Saved entries:
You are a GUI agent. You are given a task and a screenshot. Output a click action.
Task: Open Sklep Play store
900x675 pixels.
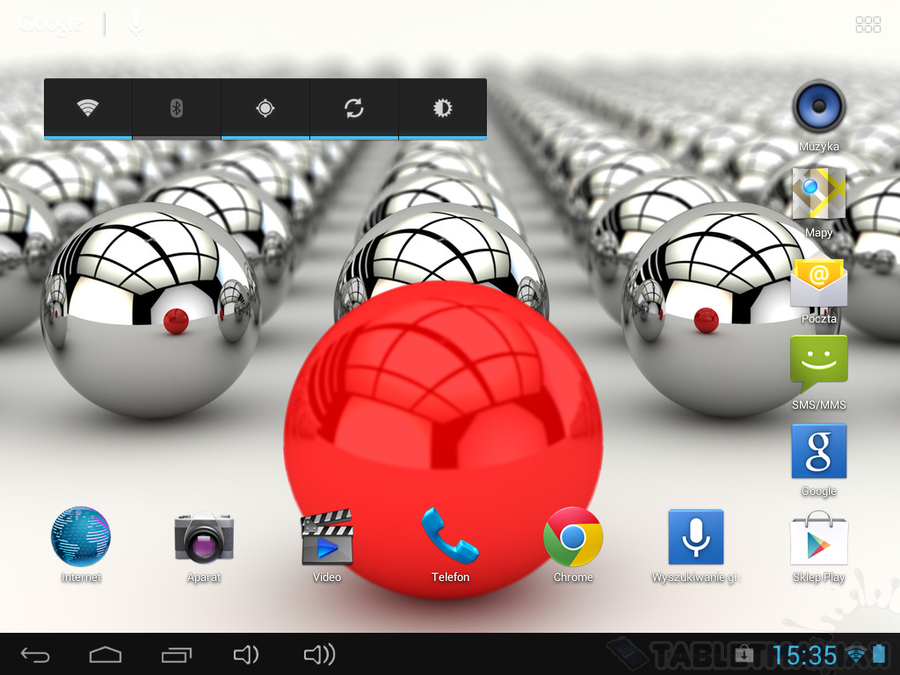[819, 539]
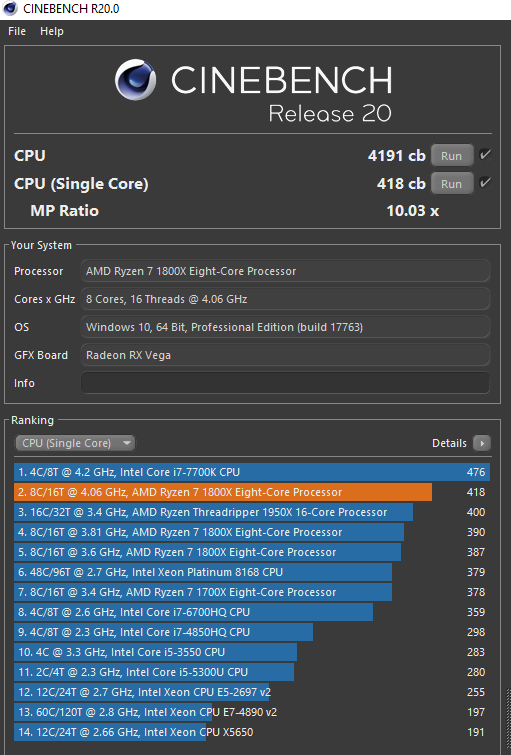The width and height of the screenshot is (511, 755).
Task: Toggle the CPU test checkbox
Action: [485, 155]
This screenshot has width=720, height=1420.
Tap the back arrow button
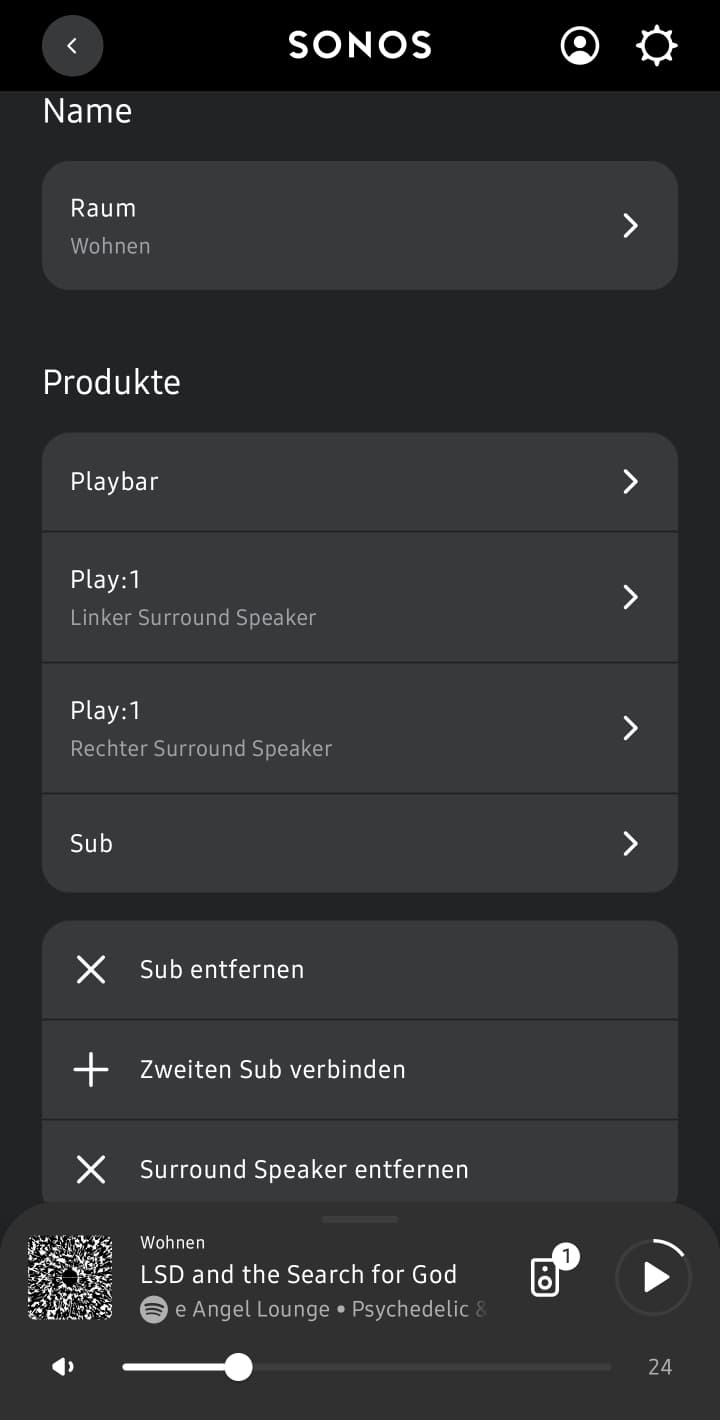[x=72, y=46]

### DESCRIPTION OF THE TASK
Line for line, restate the data above and omit every picture.

### WORKED SOLUTION
You are a GUI agent. You are given a task and a screenshot. Output a click action.
Task: Open Sklep Play store
900x675 pixels.
[819, 539]
The width and height of the screenshot is (511, 755).
Task: Toggle the CPU test checkbox
Action: [485, 155]
This screenshot has width=720, height=1420.
Tap the back arrow button
[x=72, y=46]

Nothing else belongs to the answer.